Only project members with the role Developer or Project Owner can push/delete a package.
Codebase
The package codebase is the code you import to the platform containing all the modules and functions.
When you upload the code to the platform, either from your computer or from GitHub, it is saved on the platform as an item (in a .zip file).
If you wish to download the codebase, use the following script:
# Get the service
service = dl.services.get(service_id='my_service _id')
# get the item object of the code base
code_base = dl.items.get(item_id=service.package.codebase_id)
# Download the code to a local path
code_base.download(local_path='where_to_download_the_codebase')
Versioning
Packages have a versioning mechanism.
This mechanism allows you to deploy a Service from an old revision of the Package.
Every time you modify the package attributes or codebase by pushing a package or by performing package.update()
, a new version of this package is created. The package revisions field contains a list of all prevision states of the Package.
If the codebase has no changes, you can use, package.update();
if not, you need to push a new one.
When you deploy a Service you can specify a specific revision from which to deploy the Service, the default is the last update.
If the codebase has no changes, you can use, package.update();
if not, you need to push a new one.
# the package latest version
package.version
# List of all package versions
package.revisions
Modules
These are not Python modules.
Modules are a reference to a Python file containing the Python class (by default, ServiceRunner) with functions inside it.
The idea behind separating a package into modules is to allow users to develop many services that share some mutual code using one codebase. This means you can translate and define the code-base or a substance of it to a service, without needing a new code-base.
Using the module, you can load a model on the service deployment and then run any function that references it (see the init
method for reference) or proceed to the next step in the pipeline.
A Module contains 2 fields that determine which code within the Codebase to load, initialize and run.
The fields are entryPoint
and className
.
Entry Point
The entry point is the name of the Python file containing the class and functions of the package code. It should end with .py
. The default entry point is main.py.
The entry point specifies the relative path from the Codebase root to the main file that should be loaded when loading the Module.
Class Name
The className
specifies the name of the Python class within a file that should be loaded in the Service. The class referenced by className
must extend dl.BaseServiceRunner
to work.
The Python class (by default, is ServiceRunner. You can name it however you like. Just change the class_name
attribute of the Package's Module) will be loaded when the service is deployed, see the init
method for reference.
Module JSON
A module does not have its own JSON file. The basic scheme looks like this:
{
"name": "default_module", # module name
"className": "ServiceRunner", # optional
"entryPoint": "main.py", # the module entry point which includes its main class and methods
"initInputs": [], # expected init params at deployment time
# list of module functions that can be executed from remote
"functions": [
{
"name": "run", # function name - must be the same as the actual method name in the signature
"description": "", # optional - function description
# expected function params
"input": [
{
# input name - identical to input param name in the signature
"name": "item",
"type": "Item", # Item / Dataset / Annotation / JSON
}
],
"output": [], # not implemented - keep blank
}
],
}
Class Functions
This is the basic running unit of the FaaS. You can define the functions on the class and when the service is deployed, you can run each of them.

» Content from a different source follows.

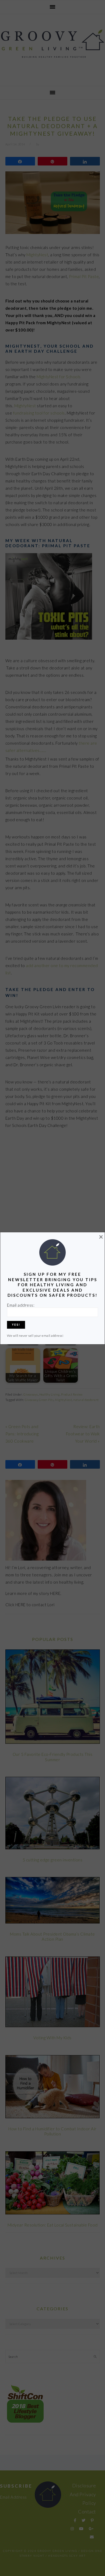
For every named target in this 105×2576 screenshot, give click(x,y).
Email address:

Class Functions Input types
Each function's input has a name and a type.
Input types can be grouped into two categories:
- JSON: This allows the function to receive all possible inputs as well as have no prepossessing done by the runner.
- Dataloop types("item", "dataset", etc.): When invoking the function, the ID of the resource should be passed as an input. See the types referenced in the repositories.
Package JSON
{
"name": "default_package",
"modules": [
{
"name": "default_module",
"className":"ServiceRunner",
"entryPoint": "main.py",
"initInputs": [],
"functions": [
{
"name": "run",
"description": "This description for your service",
"input": [
{
"name": "item",
"type": "Item"
}
],
"output": []
}
]
}
]
}
Service
A Service is a running deployment of Modules within a Package. Running a service requires having a bot user.
- The Service entity specifies the Module it deploys, the arguments passed to the Module's exported class' init method, and the infrastructural configuration for it, such as the number of replicas (machine instances) and concurrent executions.
- Once the service is ready, its functions can be invoked with the required input parameters and entities.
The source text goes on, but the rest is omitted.